The situation was far more grave than many realize. Most knew there was torture, extraordinary rendition, and spying on Americans. But we may not have fully realized that we were not safe in our homes. From the Yoo memos, we now learn they perceived, or rather claimed, the right to attack domestic targets at will, to essentially do anything they wanted to instill tyranny. The Posse Comitatus Act and the First, and Fourth Amendments were dispensed with with the stroke of a memo. All that was missing was a big event to "justify it." We were saved by good luck. As Horton says:
Clearly such unlawful surveillance occurred. But the language of the memos suggest that much more was afoot, including the deployment of military units and military police powers on American soil. These memos suggest that John Yoo found a way to treat the Posse Comitatus Act as suspended.
Until the Republican Party purges itself of its authoritarian wing, we dare not entrust this county's leadership to it again. If the Democratic leadership does not take measures to hold those responsible accountable, Constitutional undoing could and likely would happen again. It will happen as surely as the hate radio talking heads spew their venomous rants, even now stirring up hate and repression.
It is our duty to push back against their sludge; their repressive inclinations; and their immoral appropriation of the rights, property, and even the lives of the majority of Americans. They had plans for anyone not seeing the world as they did--round them up and make them fodder for the prison-for-profit prison industrial complex. (They think we don't have enough in prison when the US imprisons 25% of those incarcerated around the world). We have 5% of the world's population. By any definition, we have a problem.

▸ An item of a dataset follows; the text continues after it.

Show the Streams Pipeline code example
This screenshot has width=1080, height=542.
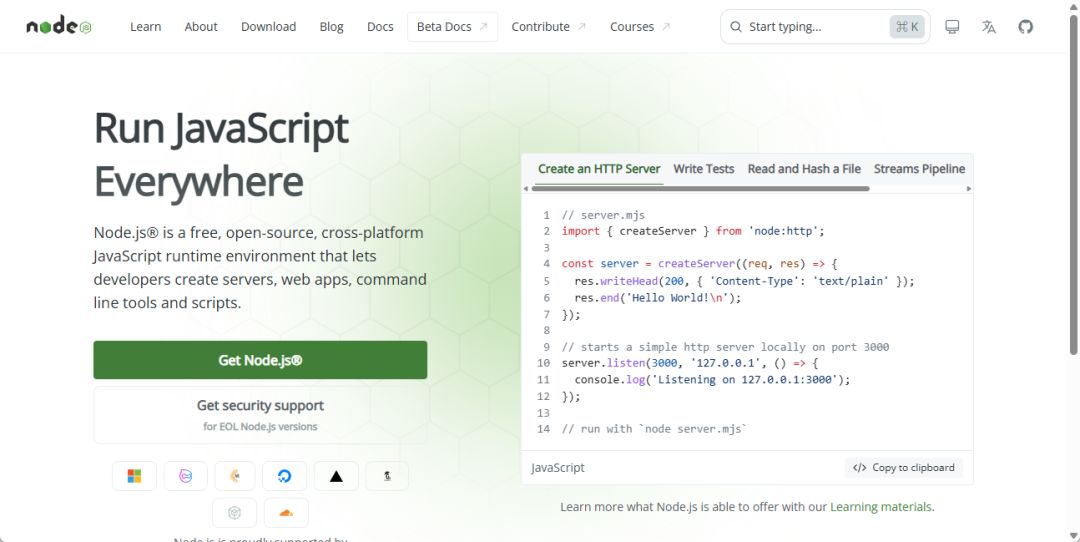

It was the one-two punch of Shock Doctrine: First, use catastrophe to impose a police state and, Second, confiscate the infrastructure and accumulated wealth of the 95% of Americans for the betterment of the 5%. Privatize everything in sight, even water systems (in some locales it's already too late). They were working on eliminating our safety net, the Social Security surplus, and everything else that wasn't nailed down. Those not incarcerated would be turned into minimum wage drones. That part is well underway. Make people work two, three even four jobs to make ends meet. And when they are sick, well -too bad. This version of America was rejected on Nov. 4 2008.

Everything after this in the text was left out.